» **Your task**
For the listing that follows, give again exactly the lines from the one with "Given: Open the" to the one with "You are a computer-use agent. This", including both.

» **Data for processing**
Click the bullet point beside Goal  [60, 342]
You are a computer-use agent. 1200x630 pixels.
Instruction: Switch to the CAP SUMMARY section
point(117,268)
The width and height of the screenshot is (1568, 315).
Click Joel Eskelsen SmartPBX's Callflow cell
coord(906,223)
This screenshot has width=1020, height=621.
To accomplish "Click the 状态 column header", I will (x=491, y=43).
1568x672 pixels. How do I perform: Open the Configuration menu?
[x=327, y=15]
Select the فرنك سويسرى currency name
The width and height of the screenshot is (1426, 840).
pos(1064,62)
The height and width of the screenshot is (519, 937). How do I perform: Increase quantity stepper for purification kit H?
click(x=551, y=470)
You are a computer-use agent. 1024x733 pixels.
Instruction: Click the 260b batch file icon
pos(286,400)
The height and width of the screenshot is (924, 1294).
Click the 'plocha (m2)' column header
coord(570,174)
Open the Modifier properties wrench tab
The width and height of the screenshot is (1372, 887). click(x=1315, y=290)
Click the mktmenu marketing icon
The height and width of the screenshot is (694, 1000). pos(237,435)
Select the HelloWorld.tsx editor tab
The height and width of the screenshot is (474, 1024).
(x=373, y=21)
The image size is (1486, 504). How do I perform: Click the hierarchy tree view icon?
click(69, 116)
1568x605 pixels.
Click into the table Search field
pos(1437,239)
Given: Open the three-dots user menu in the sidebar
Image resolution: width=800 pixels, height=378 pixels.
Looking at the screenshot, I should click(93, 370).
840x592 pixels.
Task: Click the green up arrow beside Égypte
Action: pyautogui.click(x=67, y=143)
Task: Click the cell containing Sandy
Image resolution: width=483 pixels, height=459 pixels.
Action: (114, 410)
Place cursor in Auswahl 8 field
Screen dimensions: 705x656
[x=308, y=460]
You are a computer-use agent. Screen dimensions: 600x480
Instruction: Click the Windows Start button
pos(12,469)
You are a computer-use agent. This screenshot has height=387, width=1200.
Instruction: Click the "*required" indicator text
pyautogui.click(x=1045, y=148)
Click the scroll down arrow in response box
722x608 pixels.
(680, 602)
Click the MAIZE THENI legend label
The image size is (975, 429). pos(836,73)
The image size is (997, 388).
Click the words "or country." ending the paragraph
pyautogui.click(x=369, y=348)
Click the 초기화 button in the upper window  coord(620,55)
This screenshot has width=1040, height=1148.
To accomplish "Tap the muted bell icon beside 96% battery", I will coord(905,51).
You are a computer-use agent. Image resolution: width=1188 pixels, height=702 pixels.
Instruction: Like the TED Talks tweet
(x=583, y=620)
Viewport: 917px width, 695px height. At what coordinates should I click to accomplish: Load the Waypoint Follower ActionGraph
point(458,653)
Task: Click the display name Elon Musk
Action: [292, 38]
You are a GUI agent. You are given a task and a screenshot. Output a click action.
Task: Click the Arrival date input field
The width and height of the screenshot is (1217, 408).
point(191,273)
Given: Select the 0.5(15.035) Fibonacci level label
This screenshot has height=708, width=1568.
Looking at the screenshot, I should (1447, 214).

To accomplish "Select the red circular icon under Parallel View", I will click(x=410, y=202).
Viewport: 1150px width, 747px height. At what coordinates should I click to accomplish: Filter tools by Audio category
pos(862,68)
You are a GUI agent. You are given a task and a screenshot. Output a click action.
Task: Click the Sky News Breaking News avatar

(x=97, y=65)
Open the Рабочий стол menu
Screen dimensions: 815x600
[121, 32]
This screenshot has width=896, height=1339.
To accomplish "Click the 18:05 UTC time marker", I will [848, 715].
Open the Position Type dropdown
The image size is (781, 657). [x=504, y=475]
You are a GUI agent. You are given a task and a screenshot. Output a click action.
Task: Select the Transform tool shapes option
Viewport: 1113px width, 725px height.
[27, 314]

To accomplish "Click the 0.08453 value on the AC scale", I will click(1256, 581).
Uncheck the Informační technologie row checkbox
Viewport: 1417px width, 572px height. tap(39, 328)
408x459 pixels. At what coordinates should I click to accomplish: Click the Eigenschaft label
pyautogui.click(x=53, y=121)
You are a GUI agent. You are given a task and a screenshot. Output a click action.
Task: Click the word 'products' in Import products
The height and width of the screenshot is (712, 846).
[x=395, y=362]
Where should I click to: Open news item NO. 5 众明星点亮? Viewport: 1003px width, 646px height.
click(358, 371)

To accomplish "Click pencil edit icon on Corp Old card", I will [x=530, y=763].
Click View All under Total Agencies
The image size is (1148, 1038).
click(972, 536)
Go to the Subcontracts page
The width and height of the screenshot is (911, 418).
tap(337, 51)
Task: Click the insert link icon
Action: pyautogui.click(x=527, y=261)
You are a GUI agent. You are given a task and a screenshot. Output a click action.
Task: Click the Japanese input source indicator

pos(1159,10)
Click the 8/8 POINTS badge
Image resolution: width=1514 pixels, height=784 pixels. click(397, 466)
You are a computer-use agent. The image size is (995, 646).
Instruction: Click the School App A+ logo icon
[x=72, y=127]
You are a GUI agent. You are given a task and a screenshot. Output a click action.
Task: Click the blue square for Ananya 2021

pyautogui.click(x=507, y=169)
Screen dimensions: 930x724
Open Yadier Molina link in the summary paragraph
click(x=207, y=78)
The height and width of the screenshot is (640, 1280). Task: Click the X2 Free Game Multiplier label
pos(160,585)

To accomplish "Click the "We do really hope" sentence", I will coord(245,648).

» **Result of the exercise**
Given: Open the three-dots user menu in the sidebar
Image resolution: width=800 pixels, height=378 pixels.
Looking at the screenshot, I should click(93, 370).
840x592 pixels.
Task: Click the green up arrow beside Égypte
Action: pyautogui.click(x=67, y=143)
Task: Click the cell containing Sandy
Image resolution: width=483 pixels, height=459 pixels.
Action: (114, 410)
Place cursor in Auswahl 8 field
Screen dimensions: 705x656
[x=308, y=460]
You are a computer-use agent. Screen dimensions: 600x480
Instruction: Click the Windows Start button
pos(12,469)
You are a computer-use agent. This screenshot has height=387, width=1200.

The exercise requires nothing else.